In 1904, Allen Chartis Bell came to substitute at the Alcott School, whose brochure in 1909 declared that “the entire curriculum is arranged to make moral character efficient through mental discipline.” Not long after Mr. Bell arrived, the school’s trustees asked him to become the principal, thus beginning a 50-year career at the school. The Alcott School and Mr. Bell became so closely identified that people began to refer to the school as the Bell School. In 1934, when the Bell’s oldest son came to teach at the school, the name change from the Alcott School to the Bell School became official.
Six years earlier, in 1928, a new school had opened its doors in Lake Forest. Founded with the intention of providing a progressive education, the principle goals of the Lake Forest Day School were “the development of character, the impairing of knowledge, and the development of resourcefulness.” Furthermore, there was to be an emphasis on the “fundamental importance of parent cooperation.”

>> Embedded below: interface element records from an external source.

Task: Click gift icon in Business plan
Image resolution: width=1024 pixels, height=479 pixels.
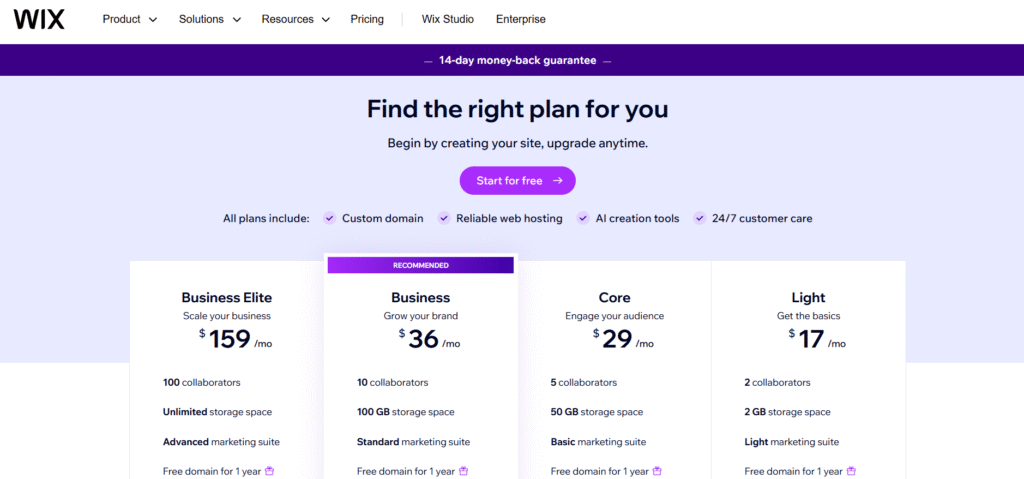Action: pyautogui.click(x=463, y=471)
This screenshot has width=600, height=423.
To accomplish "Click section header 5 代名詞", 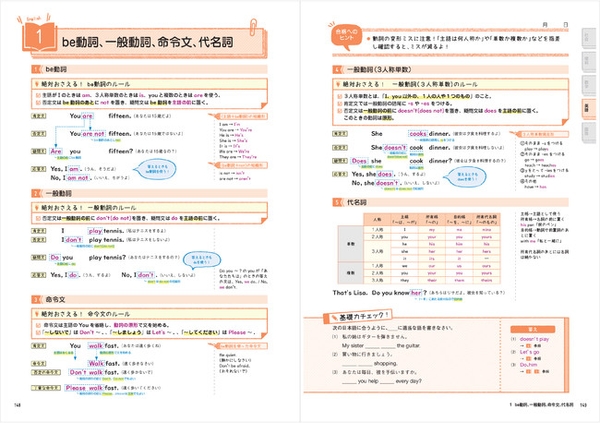I will click(450, 202).
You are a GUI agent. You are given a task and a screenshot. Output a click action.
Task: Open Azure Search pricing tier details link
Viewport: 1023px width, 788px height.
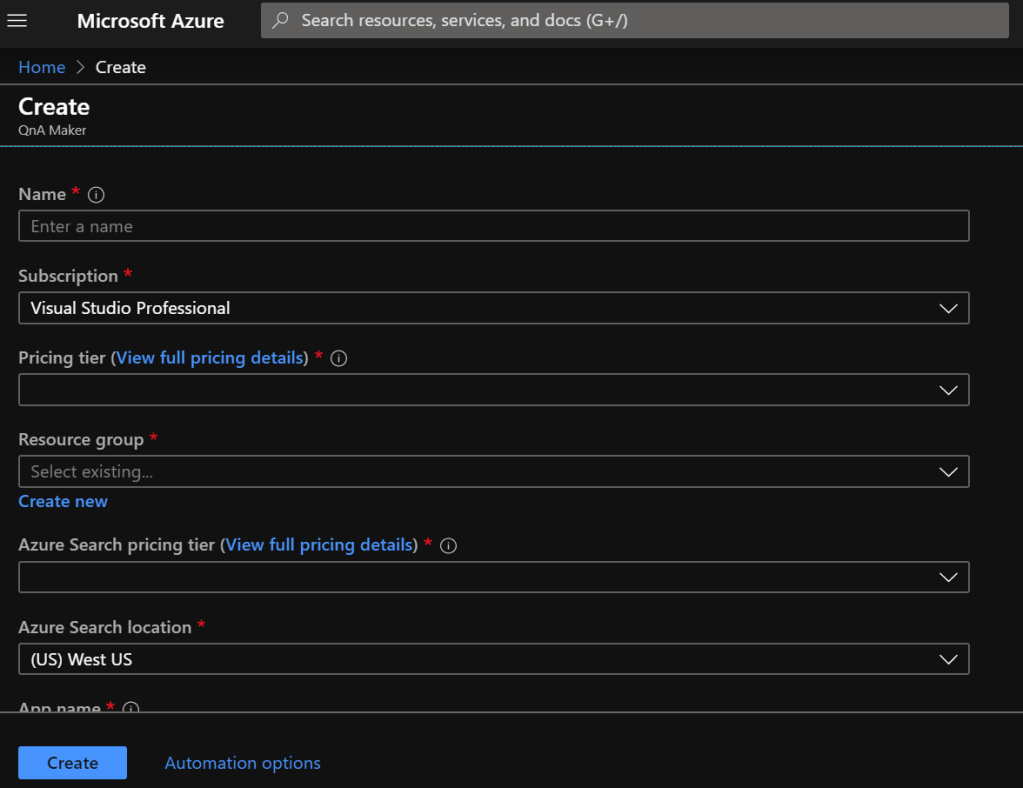pos(320,545)
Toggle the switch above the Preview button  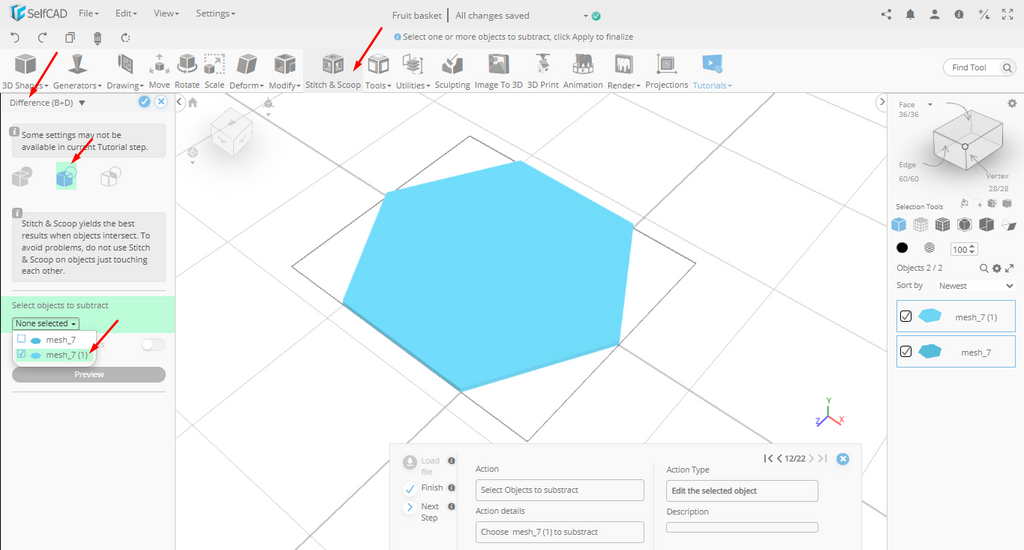point(152,344)
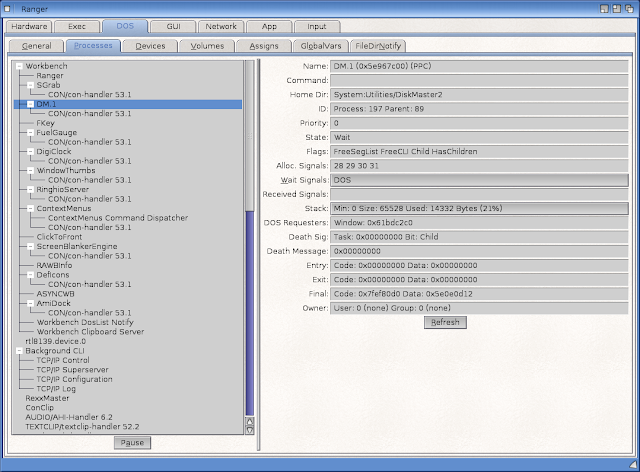Collapse the SGrab process node
Screen dimensions: 640x472
(x=31, y=85)
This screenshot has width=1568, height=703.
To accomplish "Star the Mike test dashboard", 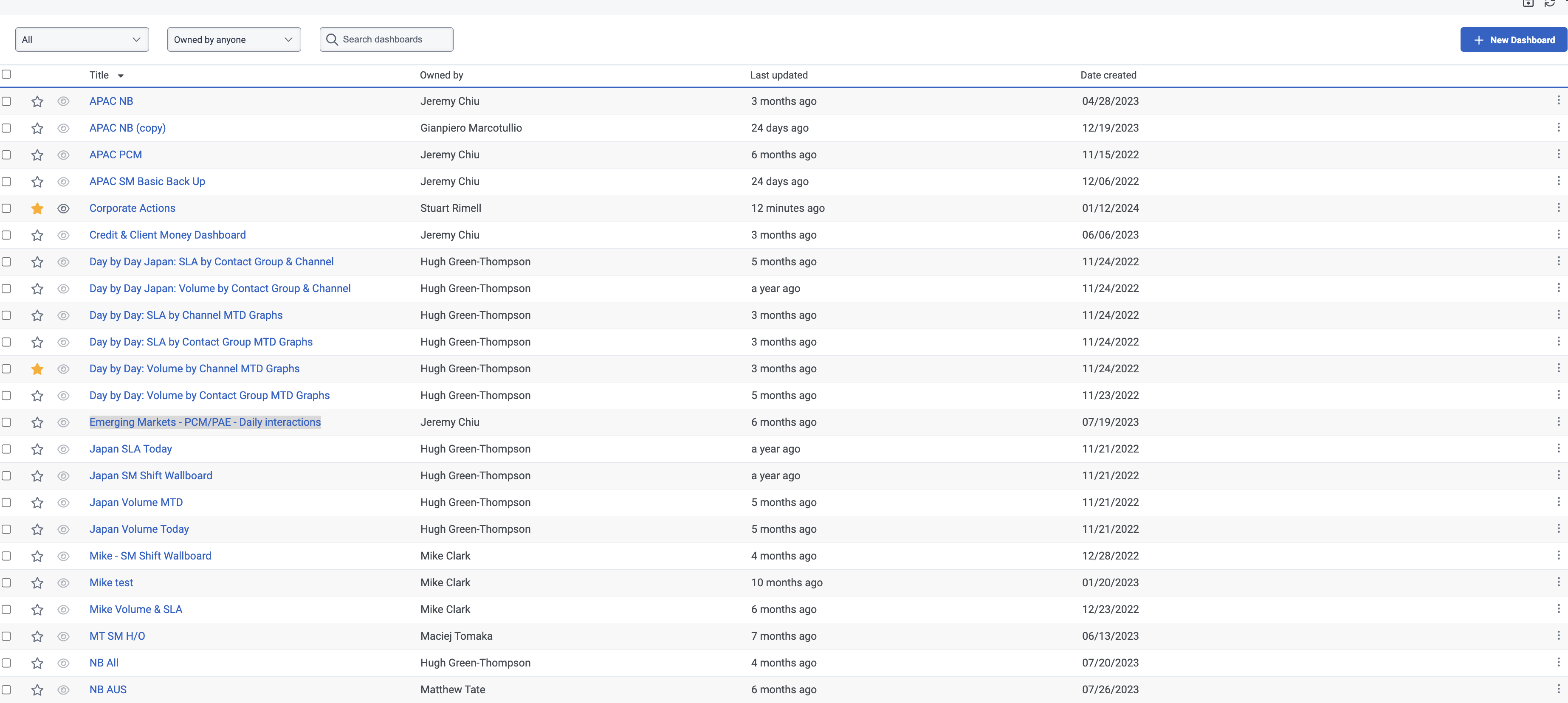I will click(x=37, y=583).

Just as the Bell School progressed during the 1930s and ‘40s supported by its philosophy of providing a rigorous and fundamental education for its students, the Day School also enjoyed great prosperity. The first mention of a merger between the Bell and Day Schools was made at this time, but was not seriously pursued for another two decades when in May 1958, a plan of consolidation was approved with the current name, Lake Forest Country Day School. Appleton Mason, Headmaster of the Bell School since 1955, became Headmaster of the newly formed Lake Forest Country Day School, and sensitively blended the two schools, its trustees, students, parents and faculty.
Both the Bell and Day Schools had always been family and community schools, welcoming students of varying abilities and building upon a tradition of parent participation, which continues to touch every aspect of Lake Forest Country Day School today.
Lake Forest Country Day School has flourished since the consolidation of the Bell School and Lake Forest Day School, and the strengths of both schools are reflected in the School’s Mission Statement: Inspired teaching, academic rigor, attention to individual needs, a commitment to responsible citizenship—these principles infuse every aspect of life at Lake Forest Country Day School and define our dedication to producing students of strong character with a passion for learning.